Emmanuel BENAZERA, ancien chercheur au CNRS et ingénieur de recherche à Inria, a effectué une transition audacieuse de l’univers académique vers l’entrepreneuriat. Après avoir passé 10 ans dans le milieu universitaire et scientifique, une thèse au CNES sur l’automatisation des sondes pour l’espace profond, il s’expatrie aux États-Unis et devient chercheur à la NASA. Ces expériences ont façonné sa vision de la recherche et du développement de logiciels. À son retour en France, et après un bref retour dans le secteur public, il fonde JOLIBRAIN pour transformer la recherche en intelligence artificielle en solutions concrètes pour l’industrie.

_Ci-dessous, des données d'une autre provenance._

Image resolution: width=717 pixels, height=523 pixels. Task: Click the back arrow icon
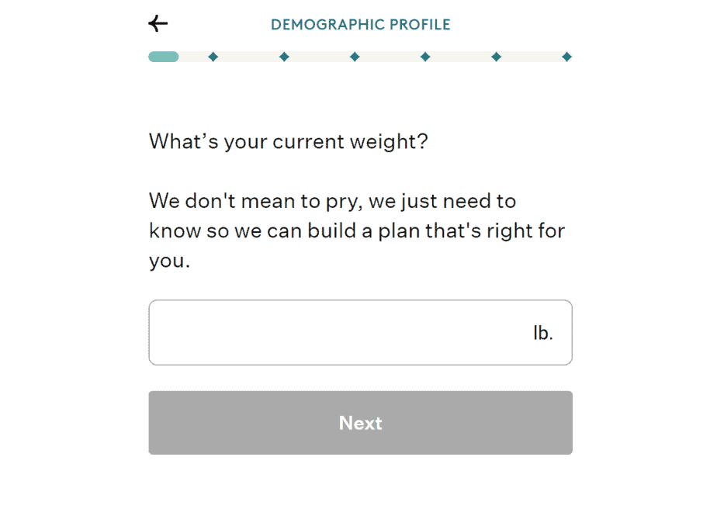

JOLIBRAIN se distingue dans le paysage de l’IA par son engagement envers l’open source et sa capacité à créer des applications réelles et robustes. Spécialisée dans l’apprentissage profond, la visualisation de données, et plus encore, JOLIBRAIN sert une clientèle variée, des géants de l’aérospatiale aux startups en hardware d’IA.
De l’espace à l’IA
“Ma génération a été biberonnée à Albator et Goldorak, l’espace m’a naturellement attiré ! Dès le début de ma carrière, j’imaginais passer le reste de ma vie dans ce domaine. Le seul aspect qui me manquait, c’était de pousser encore plus loin les limites de mes recherches. J’ai eu cette opportunité lorsque, après ma thèse, j’ai été embauché par la NASA, réalisant ainsi mon rêve d’enfance. Je me suis alors rendu aux États-Unis où j’ai commencé à travailler avec eux entre 2003 et 2006, une période marquée par les missions des rovers martiens Spirit et Opportunity.”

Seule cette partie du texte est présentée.